EXCERPTED TEXT:

On a tip-off, a team of six, including the DC, AC, two drivers, a gunman, village accountant and the AC’s husband, in two jeeps conducted a surprise check on mining activity in Kandlur of Kundapur taluk on Sunday night.

The Udupi DC, who is also the chief executive officer of the zilla panchayat, along with others first visited Halnad.

Sources informed that as the team reached the spot, they were followed by men in a few bikes. A few lorry drivers fled the scene, and the team seized a few keys; about six people were picked up here and handed over to the police.

The team then moved to Kandlur. Sources said that on the way, they were followed by at least 20 people on bikes. At the mining site, a few labourers from North India had pitched their tents; they tried to flee from the scene. They were given a chase by the gunman and the drivers who were assaulted by them.

Speaking to Bangalore Mirror, DC Priyanka said, “The gun man, AC’s driver and her husband were man-handled by the goons. They were about to manhandle me and the ACP, but a local resident intervened. They pushed us into a car and shielded us from the mob as we made our escape. There were about 6-8 tents pitched and the labourers were mostly from north India and were employed by local residents.”

Item-finding records:
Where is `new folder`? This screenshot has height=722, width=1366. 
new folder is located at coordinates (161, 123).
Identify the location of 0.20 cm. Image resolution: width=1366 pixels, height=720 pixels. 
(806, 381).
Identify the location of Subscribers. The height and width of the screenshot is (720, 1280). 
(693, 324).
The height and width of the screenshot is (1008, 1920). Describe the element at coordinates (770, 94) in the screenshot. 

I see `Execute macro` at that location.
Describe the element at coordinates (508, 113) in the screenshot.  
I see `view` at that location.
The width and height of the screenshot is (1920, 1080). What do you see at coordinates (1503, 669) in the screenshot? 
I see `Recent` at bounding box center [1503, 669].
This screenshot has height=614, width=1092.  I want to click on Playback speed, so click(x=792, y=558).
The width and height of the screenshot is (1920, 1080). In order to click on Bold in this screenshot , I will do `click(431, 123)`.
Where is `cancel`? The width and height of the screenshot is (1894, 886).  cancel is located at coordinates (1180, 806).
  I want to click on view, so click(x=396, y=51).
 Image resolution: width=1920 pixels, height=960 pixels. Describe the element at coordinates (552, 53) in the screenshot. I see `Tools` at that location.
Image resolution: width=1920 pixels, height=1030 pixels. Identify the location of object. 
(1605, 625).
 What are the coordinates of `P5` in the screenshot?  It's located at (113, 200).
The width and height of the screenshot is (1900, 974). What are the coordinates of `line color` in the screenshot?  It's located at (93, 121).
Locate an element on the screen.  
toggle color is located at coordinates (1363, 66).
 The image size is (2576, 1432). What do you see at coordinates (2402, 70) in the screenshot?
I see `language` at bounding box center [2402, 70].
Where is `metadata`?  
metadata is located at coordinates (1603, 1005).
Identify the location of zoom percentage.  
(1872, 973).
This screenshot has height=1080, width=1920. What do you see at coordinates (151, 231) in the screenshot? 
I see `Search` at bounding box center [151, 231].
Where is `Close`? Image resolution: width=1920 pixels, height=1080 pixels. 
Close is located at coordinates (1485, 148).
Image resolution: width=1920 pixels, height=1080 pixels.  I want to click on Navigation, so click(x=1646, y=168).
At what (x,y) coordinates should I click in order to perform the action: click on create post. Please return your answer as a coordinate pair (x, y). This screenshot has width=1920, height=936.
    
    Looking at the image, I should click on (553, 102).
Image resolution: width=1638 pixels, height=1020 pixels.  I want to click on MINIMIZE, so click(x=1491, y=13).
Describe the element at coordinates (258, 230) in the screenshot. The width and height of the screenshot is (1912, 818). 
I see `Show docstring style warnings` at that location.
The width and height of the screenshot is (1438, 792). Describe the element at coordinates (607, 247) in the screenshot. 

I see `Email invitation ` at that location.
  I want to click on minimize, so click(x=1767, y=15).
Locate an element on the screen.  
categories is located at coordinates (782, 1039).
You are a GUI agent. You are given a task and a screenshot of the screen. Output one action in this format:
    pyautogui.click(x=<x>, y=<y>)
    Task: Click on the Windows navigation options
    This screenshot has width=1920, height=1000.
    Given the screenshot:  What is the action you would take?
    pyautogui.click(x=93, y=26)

TASK SET:
1. In the mining raid report, where were the labourers camped at the Kandlur mining site from?
2. Repeat everything in the mining raid report from "On a tip-off, a" down to "first visited Halnad.".

SOLUTIONS BY TASK:
1. North India.

2.
On a tip-off, a team of six, including the DC, AC, two drivers, a gunman, village accountant and the AC’s husband, in two jeeps conducted a surprise check on mining activity in Kandlur of Kundapur taluk on Sunday night.

The Udupi DC, who is also the chief executive officer of the zilla panchayat, along with others first visited Halnad.